> **ACTIVITY**: All lines from the one containing "The height and width of the screenshot is (806, 1080)." down to the final line of the entries below: return them exactly.

> **MATERIALS PROVIDED**:
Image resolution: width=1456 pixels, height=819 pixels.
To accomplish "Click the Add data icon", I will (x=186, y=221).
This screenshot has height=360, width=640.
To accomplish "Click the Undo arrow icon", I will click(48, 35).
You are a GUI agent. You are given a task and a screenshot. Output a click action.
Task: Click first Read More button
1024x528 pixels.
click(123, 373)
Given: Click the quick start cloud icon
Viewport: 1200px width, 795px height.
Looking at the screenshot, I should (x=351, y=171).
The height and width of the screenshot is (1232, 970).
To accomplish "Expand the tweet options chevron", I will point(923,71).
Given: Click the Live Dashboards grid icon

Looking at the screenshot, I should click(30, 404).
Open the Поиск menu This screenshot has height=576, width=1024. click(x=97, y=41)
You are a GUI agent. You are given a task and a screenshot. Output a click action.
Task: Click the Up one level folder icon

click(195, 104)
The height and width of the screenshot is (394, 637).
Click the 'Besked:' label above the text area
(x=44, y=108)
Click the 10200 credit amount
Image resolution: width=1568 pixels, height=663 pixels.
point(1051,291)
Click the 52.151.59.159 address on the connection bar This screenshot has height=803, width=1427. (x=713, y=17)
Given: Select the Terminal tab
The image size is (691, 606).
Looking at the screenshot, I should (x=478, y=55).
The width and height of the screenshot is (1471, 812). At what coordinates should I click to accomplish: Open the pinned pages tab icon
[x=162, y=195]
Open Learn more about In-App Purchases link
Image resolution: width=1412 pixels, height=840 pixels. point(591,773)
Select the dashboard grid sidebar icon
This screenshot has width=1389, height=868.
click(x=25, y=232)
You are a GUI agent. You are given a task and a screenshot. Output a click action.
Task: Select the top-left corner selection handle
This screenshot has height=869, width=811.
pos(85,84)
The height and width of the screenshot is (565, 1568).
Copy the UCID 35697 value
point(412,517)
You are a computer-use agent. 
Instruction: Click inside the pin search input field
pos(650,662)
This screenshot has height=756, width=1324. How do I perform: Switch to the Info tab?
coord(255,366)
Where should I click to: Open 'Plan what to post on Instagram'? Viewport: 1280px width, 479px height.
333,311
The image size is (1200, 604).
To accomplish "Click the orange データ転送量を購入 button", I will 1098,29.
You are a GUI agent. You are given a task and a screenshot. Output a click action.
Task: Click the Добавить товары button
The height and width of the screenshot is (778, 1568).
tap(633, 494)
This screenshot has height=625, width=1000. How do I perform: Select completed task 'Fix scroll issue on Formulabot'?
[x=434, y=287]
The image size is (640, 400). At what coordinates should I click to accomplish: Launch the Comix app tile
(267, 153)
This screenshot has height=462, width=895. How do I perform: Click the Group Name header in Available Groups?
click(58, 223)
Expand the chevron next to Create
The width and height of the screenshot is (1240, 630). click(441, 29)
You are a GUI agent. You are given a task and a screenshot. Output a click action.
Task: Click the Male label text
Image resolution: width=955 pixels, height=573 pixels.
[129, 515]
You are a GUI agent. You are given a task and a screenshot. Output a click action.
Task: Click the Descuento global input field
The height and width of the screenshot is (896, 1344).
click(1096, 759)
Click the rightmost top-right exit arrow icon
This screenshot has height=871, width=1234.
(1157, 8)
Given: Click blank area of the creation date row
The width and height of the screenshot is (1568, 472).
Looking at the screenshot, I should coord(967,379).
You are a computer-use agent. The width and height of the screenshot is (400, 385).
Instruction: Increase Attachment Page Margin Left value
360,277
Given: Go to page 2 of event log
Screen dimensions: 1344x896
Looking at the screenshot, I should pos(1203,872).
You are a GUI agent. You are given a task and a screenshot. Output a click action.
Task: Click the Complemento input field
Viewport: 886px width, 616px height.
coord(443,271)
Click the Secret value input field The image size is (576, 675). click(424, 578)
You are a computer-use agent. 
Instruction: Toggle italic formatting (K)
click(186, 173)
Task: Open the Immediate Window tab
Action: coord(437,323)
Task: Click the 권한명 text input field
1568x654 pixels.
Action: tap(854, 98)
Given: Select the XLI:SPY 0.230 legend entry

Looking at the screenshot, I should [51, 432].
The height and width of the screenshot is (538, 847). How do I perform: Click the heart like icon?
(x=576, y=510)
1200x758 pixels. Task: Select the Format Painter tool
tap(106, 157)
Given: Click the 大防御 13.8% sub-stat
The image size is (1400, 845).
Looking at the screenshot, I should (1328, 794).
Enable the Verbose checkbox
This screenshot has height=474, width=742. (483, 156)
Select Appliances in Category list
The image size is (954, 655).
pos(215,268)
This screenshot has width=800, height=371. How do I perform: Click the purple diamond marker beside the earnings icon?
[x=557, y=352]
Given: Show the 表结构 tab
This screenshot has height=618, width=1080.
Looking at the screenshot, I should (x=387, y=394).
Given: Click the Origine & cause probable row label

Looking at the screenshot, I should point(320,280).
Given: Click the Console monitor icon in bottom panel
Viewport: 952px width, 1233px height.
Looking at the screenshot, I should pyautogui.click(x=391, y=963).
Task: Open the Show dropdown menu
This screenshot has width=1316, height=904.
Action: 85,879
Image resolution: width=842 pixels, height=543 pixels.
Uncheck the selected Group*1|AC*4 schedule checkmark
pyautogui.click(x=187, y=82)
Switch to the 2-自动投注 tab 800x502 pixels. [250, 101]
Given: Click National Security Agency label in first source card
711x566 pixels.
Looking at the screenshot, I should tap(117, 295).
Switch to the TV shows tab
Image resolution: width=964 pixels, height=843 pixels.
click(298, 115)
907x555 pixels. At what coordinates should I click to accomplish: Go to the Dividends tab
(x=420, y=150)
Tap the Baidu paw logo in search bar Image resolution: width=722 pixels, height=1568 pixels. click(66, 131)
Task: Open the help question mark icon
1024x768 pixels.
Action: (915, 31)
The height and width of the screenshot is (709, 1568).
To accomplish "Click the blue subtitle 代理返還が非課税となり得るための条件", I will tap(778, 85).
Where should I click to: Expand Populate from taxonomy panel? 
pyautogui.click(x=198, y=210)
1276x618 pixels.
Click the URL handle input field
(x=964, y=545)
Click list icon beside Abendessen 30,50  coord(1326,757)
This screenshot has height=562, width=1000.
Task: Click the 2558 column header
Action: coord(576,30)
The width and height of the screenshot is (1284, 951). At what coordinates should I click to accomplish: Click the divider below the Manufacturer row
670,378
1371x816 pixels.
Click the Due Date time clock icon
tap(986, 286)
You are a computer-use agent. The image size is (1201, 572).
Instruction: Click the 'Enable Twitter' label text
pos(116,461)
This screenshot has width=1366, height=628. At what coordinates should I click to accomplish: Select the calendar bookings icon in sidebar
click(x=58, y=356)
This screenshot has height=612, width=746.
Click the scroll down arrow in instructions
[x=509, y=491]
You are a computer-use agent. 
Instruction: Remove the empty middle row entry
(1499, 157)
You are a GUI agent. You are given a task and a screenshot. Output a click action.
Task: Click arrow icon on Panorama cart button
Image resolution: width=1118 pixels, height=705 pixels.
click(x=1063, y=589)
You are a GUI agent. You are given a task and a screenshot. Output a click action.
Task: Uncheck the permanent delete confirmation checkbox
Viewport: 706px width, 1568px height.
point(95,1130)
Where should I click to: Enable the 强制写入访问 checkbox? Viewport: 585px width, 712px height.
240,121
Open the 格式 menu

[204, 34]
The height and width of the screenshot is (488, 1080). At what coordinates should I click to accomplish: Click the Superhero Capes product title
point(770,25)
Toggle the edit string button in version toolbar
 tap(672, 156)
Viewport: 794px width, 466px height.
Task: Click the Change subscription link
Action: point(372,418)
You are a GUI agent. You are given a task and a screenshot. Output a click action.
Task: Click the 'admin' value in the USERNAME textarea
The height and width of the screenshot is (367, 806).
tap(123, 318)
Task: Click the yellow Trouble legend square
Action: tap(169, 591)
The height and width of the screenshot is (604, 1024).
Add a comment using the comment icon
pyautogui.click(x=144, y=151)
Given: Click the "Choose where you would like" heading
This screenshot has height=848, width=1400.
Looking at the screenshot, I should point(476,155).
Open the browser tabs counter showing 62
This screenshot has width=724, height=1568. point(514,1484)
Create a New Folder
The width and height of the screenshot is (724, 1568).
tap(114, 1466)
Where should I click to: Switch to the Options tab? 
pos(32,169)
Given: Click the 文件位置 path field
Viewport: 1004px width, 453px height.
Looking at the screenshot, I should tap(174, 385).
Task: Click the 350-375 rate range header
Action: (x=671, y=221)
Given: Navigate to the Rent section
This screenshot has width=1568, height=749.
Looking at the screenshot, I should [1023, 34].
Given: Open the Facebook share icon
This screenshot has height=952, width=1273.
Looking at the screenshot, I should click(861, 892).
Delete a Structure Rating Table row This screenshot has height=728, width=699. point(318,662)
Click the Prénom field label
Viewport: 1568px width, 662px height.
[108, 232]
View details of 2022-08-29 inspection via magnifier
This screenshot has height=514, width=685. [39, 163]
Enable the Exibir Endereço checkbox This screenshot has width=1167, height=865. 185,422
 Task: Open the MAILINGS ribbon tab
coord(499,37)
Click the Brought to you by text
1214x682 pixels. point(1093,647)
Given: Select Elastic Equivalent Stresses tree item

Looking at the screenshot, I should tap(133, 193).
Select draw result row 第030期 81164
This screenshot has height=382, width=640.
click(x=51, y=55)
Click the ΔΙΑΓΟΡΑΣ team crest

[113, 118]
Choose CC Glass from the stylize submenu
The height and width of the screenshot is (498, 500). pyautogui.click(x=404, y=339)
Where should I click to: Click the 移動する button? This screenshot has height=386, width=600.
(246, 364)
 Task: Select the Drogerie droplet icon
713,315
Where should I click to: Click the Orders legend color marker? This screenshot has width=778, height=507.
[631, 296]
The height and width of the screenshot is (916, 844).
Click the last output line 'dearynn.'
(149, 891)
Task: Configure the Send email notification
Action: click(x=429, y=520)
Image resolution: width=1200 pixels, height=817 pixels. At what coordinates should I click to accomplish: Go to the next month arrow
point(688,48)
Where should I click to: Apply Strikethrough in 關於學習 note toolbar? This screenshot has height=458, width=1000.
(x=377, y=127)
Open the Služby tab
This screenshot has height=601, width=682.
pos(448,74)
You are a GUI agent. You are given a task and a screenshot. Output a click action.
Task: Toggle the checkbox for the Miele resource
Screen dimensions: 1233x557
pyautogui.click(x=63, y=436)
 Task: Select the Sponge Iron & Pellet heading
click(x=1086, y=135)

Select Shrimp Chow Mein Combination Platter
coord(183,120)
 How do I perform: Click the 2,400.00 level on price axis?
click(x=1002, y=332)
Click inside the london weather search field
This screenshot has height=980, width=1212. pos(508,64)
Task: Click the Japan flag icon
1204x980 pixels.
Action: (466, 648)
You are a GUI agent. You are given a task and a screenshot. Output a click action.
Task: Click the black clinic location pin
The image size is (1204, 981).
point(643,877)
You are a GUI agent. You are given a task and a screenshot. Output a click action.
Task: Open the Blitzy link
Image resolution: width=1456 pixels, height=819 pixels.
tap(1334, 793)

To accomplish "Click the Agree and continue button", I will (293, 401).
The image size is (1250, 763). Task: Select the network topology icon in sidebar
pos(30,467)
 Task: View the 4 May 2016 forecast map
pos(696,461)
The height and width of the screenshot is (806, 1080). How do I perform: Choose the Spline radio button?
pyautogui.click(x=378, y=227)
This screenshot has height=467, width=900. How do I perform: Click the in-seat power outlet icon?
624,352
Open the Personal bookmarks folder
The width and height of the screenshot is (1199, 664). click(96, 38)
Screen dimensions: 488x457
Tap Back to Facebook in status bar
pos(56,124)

> **COMPLETED EXERCISE**:
The height and width of the screenshot is (806, 1080). How do I perform: Choose the Spline radio button?
pyautogui.click(x=378, y=227)
This screenshot has height=467, width=900. How do I perform: Click the in-seat power outlet icon?
624,352
Open the Personal bookmarks folder
The width and height of the screenshot is (1199, 664). click(96, 38)
Screen dimensions: 488x457
Tap Back to Facebook in status bar
pos(56,124)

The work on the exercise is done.